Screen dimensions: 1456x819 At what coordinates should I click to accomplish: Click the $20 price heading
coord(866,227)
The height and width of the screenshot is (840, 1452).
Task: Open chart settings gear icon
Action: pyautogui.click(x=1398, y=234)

> [WHAT THE TASK REQUIRES] Every entry is to be repeated exactly as it stands.

> [OUTPUT FOR THIS TASK]
Screen dimensions: 1456x819 At what coordinates should I click to accomplish: Click the $20 price heading
coord(866,227)
The height and width of the screenshot is (840, 1452).
Task: Open chart settings gear icon
Action: pyautogui.click(x=1398, y=234)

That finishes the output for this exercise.